Re: What is the best backup method, using RMAN, for backing up the physical and standby database?
Date: Thu, 31 Jan 2008 10:52:00 -0800 (PST)
On Jan 31, 3:59 am, Steve Howard <stevedhow..._at_gmail.com> wrote:
> On Jan 30, 9:24 pm, DG problem <skatef..._at_gmail.com> wrote:
> > 22.214.171.124 on HP-UX.
> > Primary DB on HOST1 (150Gb in size) and physical standby DB on HOST2.
> > Both hosts have their own tape library backup unit.
> > A low bandwidth link connects both hosts. Both hosts are in different
> > states.
> > It is important to keep backups of both databases on their respective
> > tape library.
> > Backups should go to disk first and then be backed up to tape.

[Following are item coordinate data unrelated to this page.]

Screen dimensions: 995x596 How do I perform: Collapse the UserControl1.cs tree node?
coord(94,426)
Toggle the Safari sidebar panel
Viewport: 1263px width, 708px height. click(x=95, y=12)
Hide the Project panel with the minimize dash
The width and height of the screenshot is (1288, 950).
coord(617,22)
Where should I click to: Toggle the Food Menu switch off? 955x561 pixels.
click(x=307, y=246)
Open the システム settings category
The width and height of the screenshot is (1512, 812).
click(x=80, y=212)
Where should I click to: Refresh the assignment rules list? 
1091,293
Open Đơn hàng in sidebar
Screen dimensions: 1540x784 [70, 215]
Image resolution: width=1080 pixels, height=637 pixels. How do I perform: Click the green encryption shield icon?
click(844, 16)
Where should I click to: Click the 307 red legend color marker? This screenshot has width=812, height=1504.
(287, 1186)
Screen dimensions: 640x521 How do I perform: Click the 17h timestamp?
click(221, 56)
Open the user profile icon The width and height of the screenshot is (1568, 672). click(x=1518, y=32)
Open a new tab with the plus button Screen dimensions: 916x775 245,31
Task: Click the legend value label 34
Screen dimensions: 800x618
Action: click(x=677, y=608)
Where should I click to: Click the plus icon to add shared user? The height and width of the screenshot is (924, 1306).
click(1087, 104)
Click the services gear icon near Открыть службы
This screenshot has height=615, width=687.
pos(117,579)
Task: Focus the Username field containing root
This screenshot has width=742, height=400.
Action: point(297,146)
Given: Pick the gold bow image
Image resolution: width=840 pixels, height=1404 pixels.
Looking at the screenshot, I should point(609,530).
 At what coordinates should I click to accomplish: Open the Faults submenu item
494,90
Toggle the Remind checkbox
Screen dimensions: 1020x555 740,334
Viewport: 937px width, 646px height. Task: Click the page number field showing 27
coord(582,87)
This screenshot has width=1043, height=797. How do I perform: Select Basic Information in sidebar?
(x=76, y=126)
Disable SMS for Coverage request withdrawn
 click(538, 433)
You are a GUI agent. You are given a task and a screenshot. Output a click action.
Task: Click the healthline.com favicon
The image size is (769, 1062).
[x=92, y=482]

> > What would be the best backup method?
> Out of curiosity, why would you back it up in both places? We have
> several physical standby databases and backup just the standby, as it
> is a block for block copy of the primary.
> Our storage is robust (EMC DMX), so we made the decision to just
> failover to the primary if we have a media failure (which are *very*
> rare for us, given redundant storage, controllers, switches, etc.),
> and rebuild the primary once the media failure has been repaired.
> That eliminated the need for duplicate backup media, and offloaded the
> RMAN backup CPU cycles to the standby node.
> I'm assuming the low bandwidth connection makes direct transfer a pain
> in the rear? How did you build the standby originally (timing,
> logistic issues, etc.)? If that was acceptable, rebuilding the
> primary from a backup of the new primary after failover should be
> feasible, and then switch back over to it at an agreed upon time.
> If you ever have complete catastrophe, the backups of the standby can
> be used to rebuild it in either physical location (block for block
> copy of either database).
Not disagreeing with Steve, for Steve's kind of situation.
But I'm also in the situation of having a weak link between primary and standby. We're in process of upgrading to new hardware, so some of the procedures are also in the process of being reevaluated. When the standby needs to be redone for whatever reason (which has usually been hardware problems), it takes several days over the network, or a commercial jet flight with a tape or disk drive. Our hardware is not robust, the manager is a hardware-oriented person, which means all sorts of manual work gets done, rather than just buying new things. And his manager is an accountant, so is overly cost-sensitive.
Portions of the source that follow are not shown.